For products with appropriate temperature stability profiles, the data can be used to create predetermined allowable excursion criteria and support a more flexible approach to product evaluation. This could minimize the need to discard material that may be viable due to temperature excursions. For example, a product labeled with storage conditions of 2-8°C may actually be stable at 9-15°C for 180 minutes and at temperatures of 15-25°C for 30 minutes before the product is deemed not viable. Giving quality assurance groups predetermined and visible criteria for excursion adjudication allows for a robust and justifiable process for product disposition that is based on data and risk to the patient.

Advances in temperature-controlled shipping systems, courier services, airline infrastructure, and services are all enabling significant improvements in temperature control during transit. This offers the best physical infrastructure for distribution, providing the same robust performance and level of assurance to that of the temperature-controlled warehousing that the industry employs today. However, in the same way that the industry would not operate temperature control warehousing without collecting and reviewing the data on a regular basis, so too should we be as diligent with regards to the data that is, and can be collected as the product moves throughout the clinical supply chain. 

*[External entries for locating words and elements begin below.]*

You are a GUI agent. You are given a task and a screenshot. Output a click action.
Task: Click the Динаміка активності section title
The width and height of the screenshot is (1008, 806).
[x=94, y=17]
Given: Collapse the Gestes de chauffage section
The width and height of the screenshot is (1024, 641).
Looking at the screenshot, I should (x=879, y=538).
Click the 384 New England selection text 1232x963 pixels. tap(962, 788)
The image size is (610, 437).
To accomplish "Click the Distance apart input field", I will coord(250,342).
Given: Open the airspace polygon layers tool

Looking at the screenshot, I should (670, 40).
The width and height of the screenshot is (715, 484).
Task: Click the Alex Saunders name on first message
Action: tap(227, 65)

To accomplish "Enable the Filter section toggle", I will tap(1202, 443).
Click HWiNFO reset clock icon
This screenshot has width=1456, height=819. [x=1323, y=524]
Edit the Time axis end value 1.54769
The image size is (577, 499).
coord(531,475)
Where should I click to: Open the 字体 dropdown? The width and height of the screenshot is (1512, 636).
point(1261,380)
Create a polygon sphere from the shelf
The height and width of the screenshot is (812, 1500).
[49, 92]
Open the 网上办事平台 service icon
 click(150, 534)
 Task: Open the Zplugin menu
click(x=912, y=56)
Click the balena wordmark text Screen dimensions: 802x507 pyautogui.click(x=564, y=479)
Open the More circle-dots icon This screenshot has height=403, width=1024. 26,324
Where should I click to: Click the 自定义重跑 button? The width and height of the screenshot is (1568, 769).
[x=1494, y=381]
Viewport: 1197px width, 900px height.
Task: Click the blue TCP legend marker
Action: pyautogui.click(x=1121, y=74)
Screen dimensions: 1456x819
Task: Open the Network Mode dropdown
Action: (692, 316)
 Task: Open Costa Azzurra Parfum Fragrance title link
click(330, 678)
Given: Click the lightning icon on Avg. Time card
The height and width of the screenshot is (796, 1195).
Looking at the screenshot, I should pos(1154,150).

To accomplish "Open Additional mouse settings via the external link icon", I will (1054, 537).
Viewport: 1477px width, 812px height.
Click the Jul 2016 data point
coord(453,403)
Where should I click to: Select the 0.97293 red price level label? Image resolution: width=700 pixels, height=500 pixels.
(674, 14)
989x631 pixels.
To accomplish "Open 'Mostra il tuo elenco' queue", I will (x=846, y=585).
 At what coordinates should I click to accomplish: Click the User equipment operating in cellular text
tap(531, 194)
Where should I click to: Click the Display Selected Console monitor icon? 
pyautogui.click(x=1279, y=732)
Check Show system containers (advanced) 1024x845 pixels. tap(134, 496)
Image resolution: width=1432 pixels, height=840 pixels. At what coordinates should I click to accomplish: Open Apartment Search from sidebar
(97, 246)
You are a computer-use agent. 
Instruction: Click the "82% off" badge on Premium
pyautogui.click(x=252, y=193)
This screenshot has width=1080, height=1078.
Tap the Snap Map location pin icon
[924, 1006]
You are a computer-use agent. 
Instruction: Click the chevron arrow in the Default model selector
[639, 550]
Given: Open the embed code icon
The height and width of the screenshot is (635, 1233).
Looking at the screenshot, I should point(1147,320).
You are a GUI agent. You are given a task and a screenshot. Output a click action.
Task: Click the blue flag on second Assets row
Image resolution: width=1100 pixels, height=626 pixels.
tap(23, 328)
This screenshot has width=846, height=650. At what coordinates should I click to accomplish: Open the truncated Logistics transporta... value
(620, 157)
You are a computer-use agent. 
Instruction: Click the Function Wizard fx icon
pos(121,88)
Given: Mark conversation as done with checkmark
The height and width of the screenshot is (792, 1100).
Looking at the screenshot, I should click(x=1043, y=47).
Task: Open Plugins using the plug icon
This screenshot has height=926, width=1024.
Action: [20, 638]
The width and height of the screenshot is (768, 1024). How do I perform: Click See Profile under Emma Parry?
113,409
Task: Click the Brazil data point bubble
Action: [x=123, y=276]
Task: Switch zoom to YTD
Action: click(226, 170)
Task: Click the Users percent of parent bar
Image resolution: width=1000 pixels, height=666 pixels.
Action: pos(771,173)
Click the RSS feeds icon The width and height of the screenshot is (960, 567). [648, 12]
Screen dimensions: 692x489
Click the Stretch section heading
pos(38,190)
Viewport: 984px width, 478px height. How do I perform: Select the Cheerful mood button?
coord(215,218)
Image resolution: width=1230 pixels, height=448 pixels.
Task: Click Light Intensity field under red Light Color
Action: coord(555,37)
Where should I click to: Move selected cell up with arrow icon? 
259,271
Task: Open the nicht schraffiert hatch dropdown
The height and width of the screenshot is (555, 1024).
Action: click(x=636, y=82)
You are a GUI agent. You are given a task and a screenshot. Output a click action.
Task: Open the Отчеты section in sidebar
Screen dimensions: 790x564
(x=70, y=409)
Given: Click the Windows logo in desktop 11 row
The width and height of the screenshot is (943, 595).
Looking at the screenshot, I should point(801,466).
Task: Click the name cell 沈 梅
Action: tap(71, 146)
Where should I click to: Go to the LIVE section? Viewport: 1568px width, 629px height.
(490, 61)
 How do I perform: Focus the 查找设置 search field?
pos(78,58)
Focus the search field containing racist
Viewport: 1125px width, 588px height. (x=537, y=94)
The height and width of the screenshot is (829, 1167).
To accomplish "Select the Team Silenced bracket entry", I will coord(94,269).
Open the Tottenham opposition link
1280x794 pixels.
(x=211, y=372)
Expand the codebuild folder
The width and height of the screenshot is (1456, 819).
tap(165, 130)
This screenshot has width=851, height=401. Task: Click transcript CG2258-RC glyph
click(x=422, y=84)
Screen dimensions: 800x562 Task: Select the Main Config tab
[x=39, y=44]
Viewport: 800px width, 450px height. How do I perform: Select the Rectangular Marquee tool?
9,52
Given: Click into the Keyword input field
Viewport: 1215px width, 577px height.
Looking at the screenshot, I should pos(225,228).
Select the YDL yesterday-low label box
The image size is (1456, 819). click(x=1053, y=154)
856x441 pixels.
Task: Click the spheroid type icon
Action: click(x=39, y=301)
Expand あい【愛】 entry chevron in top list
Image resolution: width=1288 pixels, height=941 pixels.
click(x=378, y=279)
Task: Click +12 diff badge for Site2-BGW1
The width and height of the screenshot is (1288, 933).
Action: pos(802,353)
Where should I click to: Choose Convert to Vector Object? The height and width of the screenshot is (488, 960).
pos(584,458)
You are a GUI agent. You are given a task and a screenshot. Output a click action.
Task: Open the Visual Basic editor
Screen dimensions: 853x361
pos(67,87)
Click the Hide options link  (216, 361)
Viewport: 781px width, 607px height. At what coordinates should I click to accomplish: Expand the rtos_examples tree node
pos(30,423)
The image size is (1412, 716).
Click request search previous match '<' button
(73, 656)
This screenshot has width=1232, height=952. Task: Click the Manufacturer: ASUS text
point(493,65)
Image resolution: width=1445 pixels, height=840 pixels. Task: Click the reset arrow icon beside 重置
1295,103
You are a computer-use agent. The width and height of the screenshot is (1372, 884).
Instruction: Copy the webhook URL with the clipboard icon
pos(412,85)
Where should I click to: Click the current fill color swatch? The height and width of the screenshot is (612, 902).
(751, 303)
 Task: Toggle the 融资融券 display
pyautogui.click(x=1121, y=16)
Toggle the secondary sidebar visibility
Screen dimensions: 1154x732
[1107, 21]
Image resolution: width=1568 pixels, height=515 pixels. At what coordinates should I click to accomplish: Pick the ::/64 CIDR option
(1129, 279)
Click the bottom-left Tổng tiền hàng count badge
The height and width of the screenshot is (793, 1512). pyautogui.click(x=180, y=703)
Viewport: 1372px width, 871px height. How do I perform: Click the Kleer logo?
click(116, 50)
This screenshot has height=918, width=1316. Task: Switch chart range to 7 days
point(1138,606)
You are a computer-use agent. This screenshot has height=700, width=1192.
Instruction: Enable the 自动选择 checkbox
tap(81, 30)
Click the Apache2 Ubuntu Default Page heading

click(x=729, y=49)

While this physical infrastructure has historically been the best practice approach for drug manufacturers, with increasing regulations (both in transit and in storage), this is no longer solely sufficient to achieve compliance. The only way to prove this is to lead with a data-driven strategy, using a platform that provides a complete view of the physical supply chain and which facilitates robust data collection and analysis across a universal data repository. Moreover, the platform should be flexible to support what is a varied supply chain of numerous stakeholders (e.g., insulated shipping systems, temperature monitors, distribution centers, couriers, and clinical sites).

By consulting data on the end-to-end supply chain and each touchpoint of the product’s journey-in transit and at the clinical site-it is then possible to adopt a proactive approach to distribution that drives improvements and regulatory compliance, lowering the risk of unplanned temperature excursions while providing controls for planned excursions-when products are intentionally removed from ideal conditions to allow for processing. A platform that also integrates with interactive response technologies (IRTs) is a best practice. This allows material that has undergone an excursion to be quarantined while the excursion is reviewed, and can trigger resupply shipments to avoid stock-outs.

Manufacturers can gain added assurance by working with a team of dedicated temperature experts, who can support in-depth data analysis, creating an audit trail of each shipment, analyzing problems, and ultimately learning from and building on experience. For global clinical trials, this requires having global staff available 24 hours a day across different time zones. With this data-driven approach, drug manufacturers can create a better global supply chain with full assurance that their physical infrastructure is working and that their drug product is safe to administer to the patient. 

Conclusion

In order to ensure companies are minimizing risk associated with shipping temperature-sensitive material from origin to destination in an ever evolving market-with tough GDP and GCP regulations in place to protect the patient-it is important to combine valuable data analysis and assessment with appropriate distribution methods. The best supply chain strategy needs both the physical and the data components, in order for a complete temperature record to be available. Combined on one platform and supported by a temperature management expert team, this data-driven strategy will form the foundation for in-depth data tracking and analysis, driving decisions and improvements as well as management of different stakeholders and the clinical sites. 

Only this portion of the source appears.